Migrating code that has accumulated over the years may seem to be an intimidating and daunting task. Let's break them down into four major categories listed below and explore each area in more detail to approach the code migration systematically:

  • Data Type Conversion
  • Table DDLs
  • Table DMLs
  • BTEQ Scripts
  • Stored Procedures

Teradata has its dialect of the SQL language but conforms closely to the ANSI SQL that Databricks adheres to. Below are the indicative guidelines for code conversion between Teradata and Databricks:

1. Data Type conversion

The conversion of SQL data types from Teradata to Databricks is straightforward, due to the ANSI-compliance of Databricks SQL. DDL statements and scripts in Teradata can be ported over to Databricks seamlessly, with most source data types being retained.

On certain occasions, the process of type promotion will occur, which is the process of casting a type into another type of the same type family which contains all possible values of the original type.

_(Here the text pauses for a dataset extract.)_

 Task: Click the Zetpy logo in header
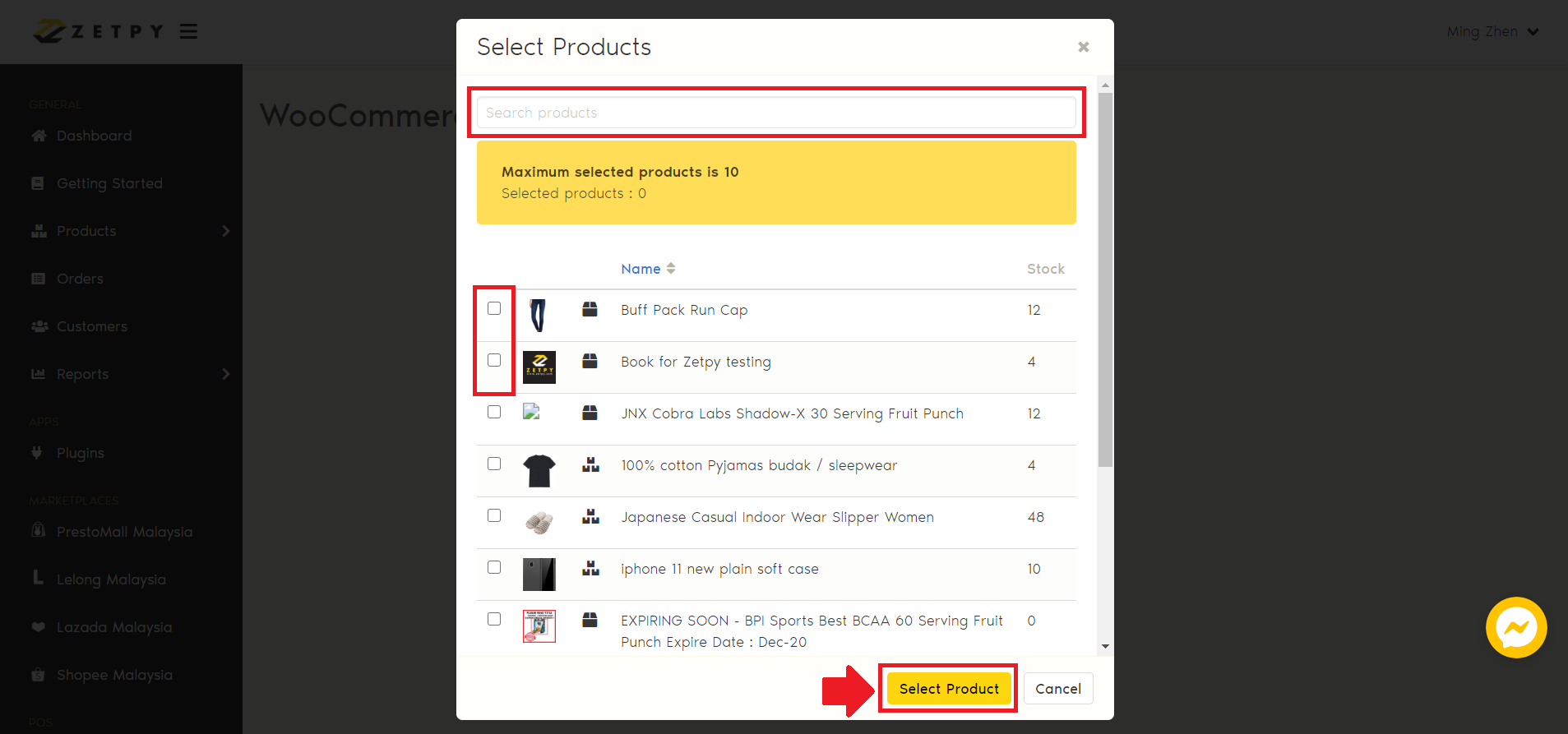click(x=97, y=31)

To illustrate with an example, TINYINT has a range from -128 to 127, and all its possible values can be safely promoted to INTEGER. For a full list of supported SQL data types in Databricks and their type precedence during the conversion process, kindly refer to the link here and our release notes.

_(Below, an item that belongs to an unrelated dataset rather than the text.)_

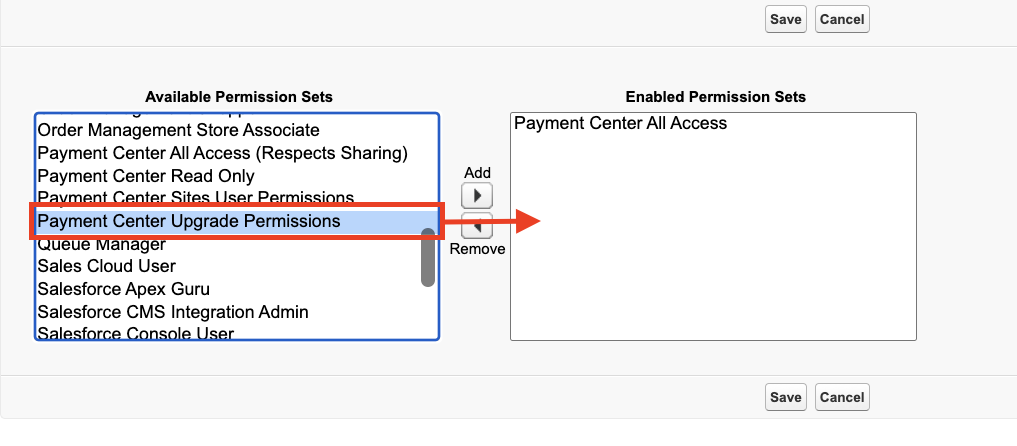Select Order Management Store Associate

(x=178, y=130)
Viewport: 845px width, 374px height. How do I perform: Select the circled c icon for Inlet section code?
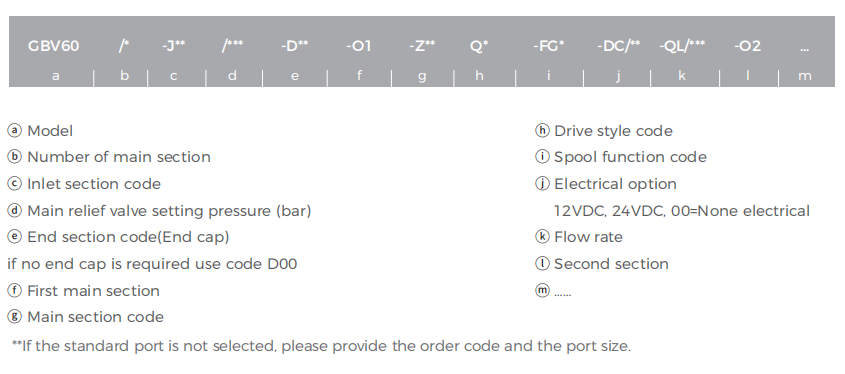(15, 184)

A graphical representation of the type precedence hierarchy
A graphical representation of the type precedence hierarchy

2. Table DDLs using Identity Columns

Identity Columns are now GA (Generally Available) in Databricks Runtime 10.4 and beyond. Through identity columns, you can now enable all your data warehousing workloads to have all the benefits of a lakehouse architecture.

An example of a Teradata DDL statement converted to Databricks equivalent
An example of a Teradata DDL statement converted to Databricks equivalent

3. Table DMLs and Function Substitutions

Databricks SQL (DB SQL) supports many standard SQL functions; hence the most commonly used SQL functions in Teradata are also interoperable with DB SQL code without required refactoring. Any Teradata functions not supported in native DB SQL can be handled using User-Defined Functions (UDFs). This link contains an alphabetically ordered list of built-in functions and operators in Databricks.

4. BTEQ Scripts

If you have BTEQ scripts, you must convert them into SQL-based logic wrapped in Python and import them into your Databricks workspace environment as notebooks. A quick summary of the top 5 most common BTEQ functionality, commands and their equivalent converted state in Databricks is shown below:

# Teradata BTEQ Command Databricks Equivalent
1 IMPORT COPY INTO
2 EXPORT INSERT OVERWRITE DIRECTORY
3 RUN dbutils.notebook.run
4 IF THEN Python if block
5 IF, ELSEIF, ELSE, ENDIF Python if…elif…else block

5. Stored Procedures

Stored procedures in Teradata can be converted into Python User-Defined Functions (UDFs) in Databricks. The recommended approach is leveraging the automated code conversion tools mentioned above to accelerate this process. Following is a high-level summary of how most auto conversion tools handle Teradata Stored Procedures and its equivalent functionality in Databricks.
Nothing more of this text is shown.